Three representatives of the Lloyds Bank Pension Scheme No 1, Lloyds Bank Pension Scheme No 2 and HBOS Final Salary Pension Scheme have been joined to the proceedings to argue the case that benefits must be equalised on the basis most favourable to members. TBU’s solicitors and barristers are representing the three representative members in this case.
Our expectation is that the case will be heard by the High Court later this year.
So, What’s It All About?
The pensions, in particular the Guaranteed Minimum Pensions (GMPs), of female members of staff increase at a lower rate than the pensions of male pension scheme members. The discrimination affects female members who:
- Joined any of the Bank’s final salary pension schemes; and
- Joined one of these schemes before 6 April 1997.
Under what’s called a ‘Part 8 Claim’, the GMP equalisation issues affecting the Schemes are put in front of the High Court in order to obtain a definitive ruling. In broad terms, the questions being put to the Court for its direction are set out overleaf.
There are some 270,000 members of the three Pension Schemes covered by this case. The majority of scheme members are female and the issues raised in our claim affect approximately 230,000.
However, the GMP equalisation issue is much bigger than just Lloyds Banking Group, affecting some 2,400 ‘contracted out’ private sector pension schemes with some 5 million female members. Many of those females will receive pension increases at lower rates than their male colleagues and they too could benefit from the outcome of this case.
What’s It Worth?
As part of the claim to the High Court, the Trustee has commissioned some high level work on the costs of equalising benefits. There are various methodologies that can be used to equalise the benefits and that’s one the issues being put to the Court. That said, the cost of equalising benefits in Lloyds Banking Group could be up to £508 million, which is very similar to the figure produced by the Union’s actuarial advisers.

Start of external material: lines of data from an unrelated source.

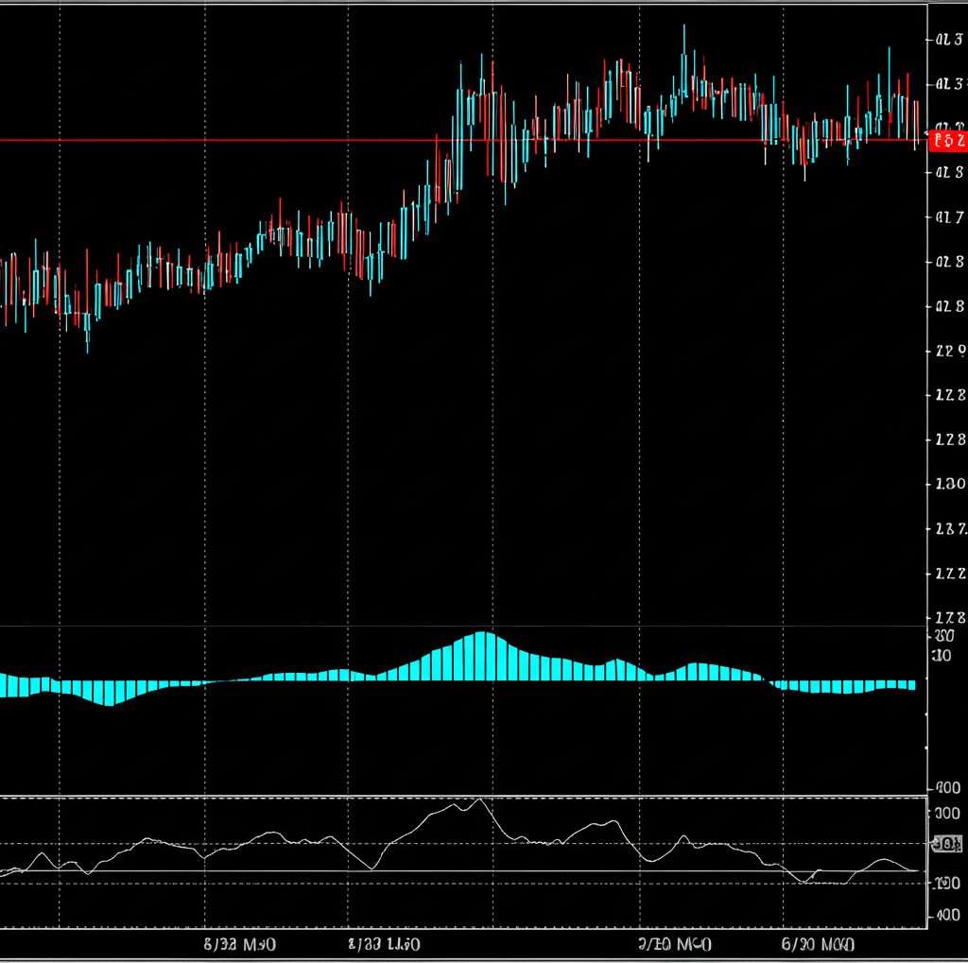Click the last date label on time axis
The height and width of the screenshot is (963, 968).
(x=818, y=945)
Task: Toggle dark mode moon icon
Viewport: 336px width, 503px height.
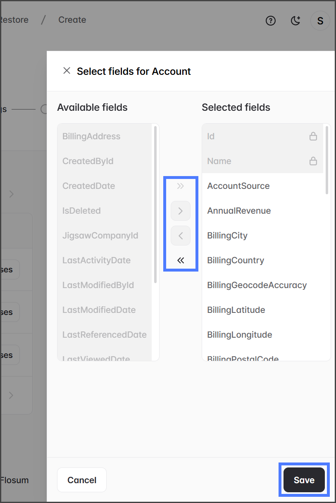Action: pyautogui.click(x=295, y=21)
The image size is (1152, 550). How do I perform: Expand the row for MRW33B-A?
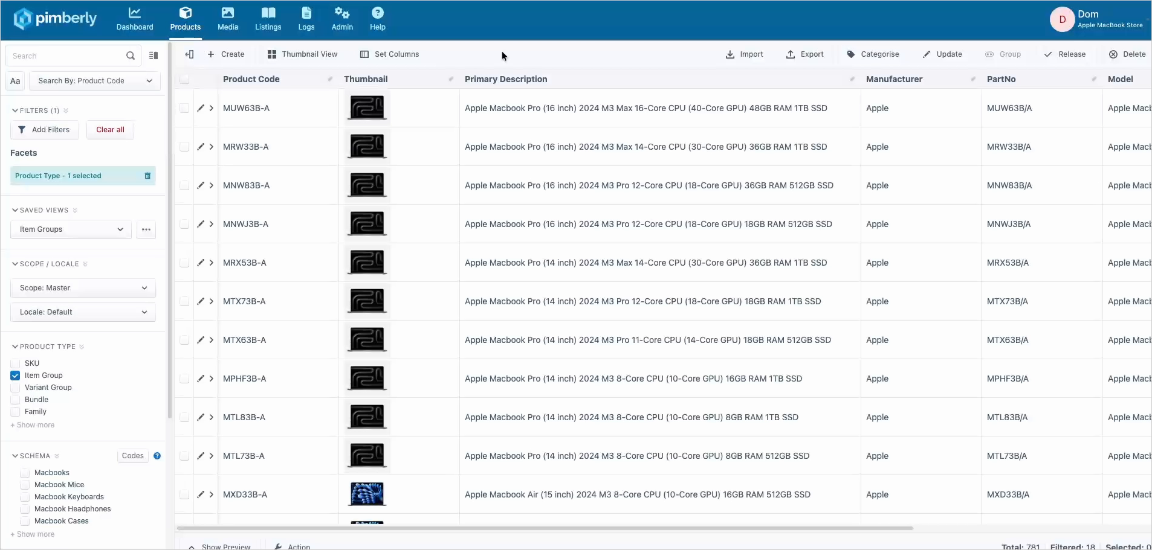click(212, 147)
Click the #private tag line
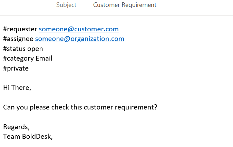Viewport: 233px width, 147px height. 16,69
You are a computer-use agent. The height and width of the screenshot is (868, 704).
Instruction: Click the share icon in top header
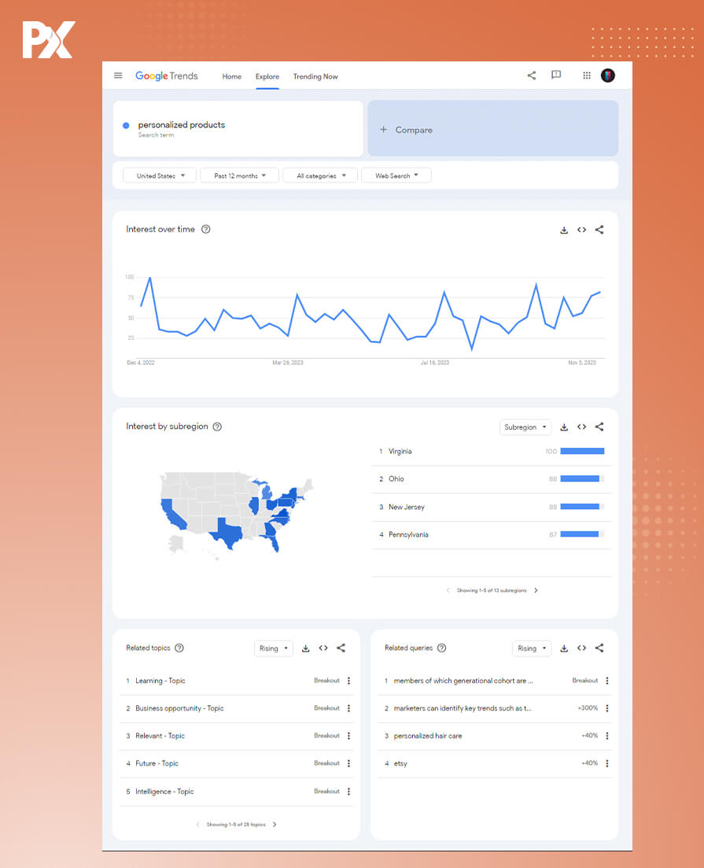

According to the pensions industry, the cost of equalising pensions across the 2,400 ‘contracted out’ pension schemes could be up to £20bn.
We will keep members informed of developments in this case but those who benefited from our non-signers legal victory know that the wheels of justice move slowly!
Members with any questions can email us at email@example.com.
Questions To The High Court
- Where male and female members of each of the three Schemes have earned GMPs referable to service in the period 17 May 1990 to 5 April 1997, is there an obligation on the Trustee to adjust non-GMP benefits payable under the Scheme in order that the total benefits received by male and female members with equivalent age, service and earnings histories are equal? Answering this question is likely to involve considering the legal issues identified already. As part of these issues, the Trustee seeks the Court’s ruling on whether the equalisation obligation (if any) is only engaged if an opposite sex comparator can be identified for the affected member, or if the obligation arises without the need to identify a comparator.
- If there is an equalisation obligation, is there a single correct method by which the Trustee should seek to achieve such equalisation of benefits (and, if so, what is that method)? As part of this question, the Trustee seeks the Court’s ruling on whether it must as a matter of law adopt one of the methods identified already, or some other method of equalisation.
- If there is a choice of methods, how should the Trustee’s powers under section 68 of the Equality Act 2010 (or any other relevant powers) be exercised in order to achieve such equalisation of benefits? This question will involve deciding in principle which method (insofar as legally permissible), or any other suitable method that has been identified, should be adopted for each of the Schemes. The Trustee intends to invite the Court to accept a surrender of its discretion as to the exercise of such powers.